Perfil Mexiquense

¿Nuevo pacto?

Hasta hoy, no hay nada que el Presidente haya hecho bien. Lo último, el gasolinazo, no fue explicado previamente y fue lanzado como con la idea de que el pueblo lo tragaría enterito, sin chistar. Luego, dice que no dará marcha atrás; que no es con vandalismo ni con protestas como se cambiará la realidad y el lunes anuncia un modelo arcaico para contener la escalada de precios.
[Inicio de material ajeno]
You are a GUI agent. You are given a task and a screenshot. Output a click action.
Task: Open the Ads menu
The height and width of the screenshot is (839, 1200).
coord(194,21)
Honestamente, faltaba solo una gota para derramar el vaso, aunque nadie esperaba una tan grande, que por sí sola bastaría para llenar otro vaso. El pueblo está harto desde hace muchos años, de este sexenio y ya no bastarán acuerdos con distintos sectores para contener la rabia, desatada ahora con una medida implantada burdamente, que si es absolutamente necesaria, debió ajustarse de manera paulatina.

El pueblo muerto de hambre está harto de las complacencias a políticos que se han llevado todo, que han mostrado incapacidad para gobernar y una gran suficiencia para robar. Está harto de su abandono, de que las verdades se le oculten, como Ayotzinapa y Tlatlaya. Está hastiado por la corrupción desenfrenada, de casas blancas y de otros actos.

El gasolinazo detonó la ira, traducida, ciertamente, en vandalismo en muchos casos y en legítima protesta que no va a parar con el pacto del lunes; que ya exige con gritos "¡Peña, renuncia!" y que acumulará más descontentos cada día y en más lugares de la República, hasta convertirse en una manifestación social de dimensiones desconocidas y peligrosa, si no se encuentra una medida de veras inteligente para frenarla.

¿Y cuál sería esa medida inteligente? Parece que solo hay dos caminos. Uno, dar marcha atrás a la impopular medida e implementar la forma de consumarla, de manera que golpee menos el bolsillo del pueblo desarrapado. Dos, la renuncia del Primer Mandatario. Algunos aseguran que hace un año se cansó de gobernar. Entonces, su renuncia sería el mejor regalo para los mexicanos, molestos hasta el tuétano por ver a una primera dama que estrena vestidos de más de seis mil dólares. Un trapo tan caro, que pagaría con creces muchas carencias de millones de pobres.

El acuerdo o pacto signado el lunes -con excepción de la Coparmex, que lo consideró improvisado, incompleto e insuficiente-, nació muerto. Es más, muchos opinaron que es otra mentira, una burla o una salida de momento que solo busca apaciguar el fuego encendido el primer día del año.